Son buveur oppose une signification déclarée, discrète et silencieuse mais affirmée, aux partisans de boissons plus colorées - bière ou soda. Il signale aux premiers une claire abstinence, aux seconds l'incolore pureté de ses propres ingestions, aux deux réunis la préoccupation sanitaire d'un corps sans tache enfermant l'esprit pur.

Car la consommation raisonnée du Perrier-tranche se mérite : le plaisir seul de la papille - passée l'acide chatouille carbonique au palais - y étant mince, une machine toute autre est à mettre en route au plus profond du buveur. Tout est là.

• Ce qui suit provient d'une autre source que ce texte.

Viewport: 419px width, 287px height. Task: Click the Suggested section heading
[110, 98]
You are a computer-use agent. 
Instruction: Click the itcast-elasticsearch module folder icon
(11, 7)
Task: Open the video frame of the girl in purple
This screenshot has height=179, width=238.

Que faire en premier de cette paille de plastique, si lointaine aujourd'hui du chaume porte-blé que nul aujourd"hui, corps et mental rivé au rectangle lumineux que caresse sans fin la main valide, ne songe à la céréale blonde, portant la longue tige en bouche. Tube aspirant dont on délibère un peu de l'usage opportun, et qu'on préfèrera délaisser, engagée dans le ventre vert de la bouteille vide, se préservant ainsi des stridulations honteuses de fond de verre.

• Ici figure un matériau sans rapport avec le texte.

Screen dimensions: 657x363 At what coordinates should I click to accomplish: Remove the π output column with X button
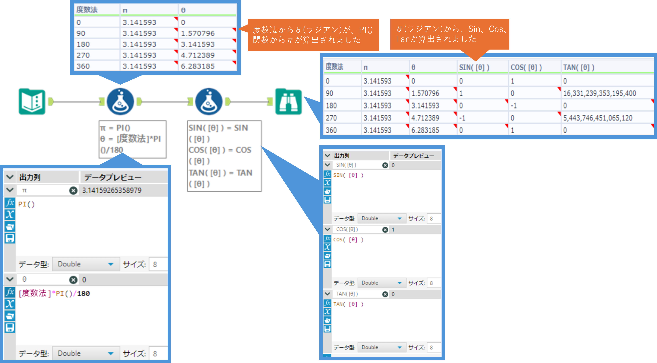tap(73, 190)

Alors, le geste délicat, la longue cuillère immerge, accule et presse au fond du verre la rondelle ensoleillée, sans qui de mornes fadeurs attristeraient une cavité buccale uniquement soumise aux remous pétillants de la bulle éclatée.

Mais la boisson n'est pas encore prête : dans le fin torrent des globes argentés qu'appelle la surface, le buveur ne manque pas de considérer l'intrusion, puis l'émersion inopinée de quelque graine échappée de la pulpe. Alors, le regard bas et la cuillère circonspecte, il rejette - discrètement - la semence ovale et claire au pied du guéridon. Le moment de gêne est passé : il n'a pas été aperçu.

Et c'est alors que le liquide, où se répand le trouble citronné, s'ingère enfin à gorgées mesurées en veillant toutefois, à l'image du verre où s'est tue la tempête, à ce que d'inconvenants borborygmes ne viennent ternir, si durement établie, la prestance du buveur de Perrier-tranche.

 

 

JCP 23 04 2016  À la terrasse du Florida, Toulouse.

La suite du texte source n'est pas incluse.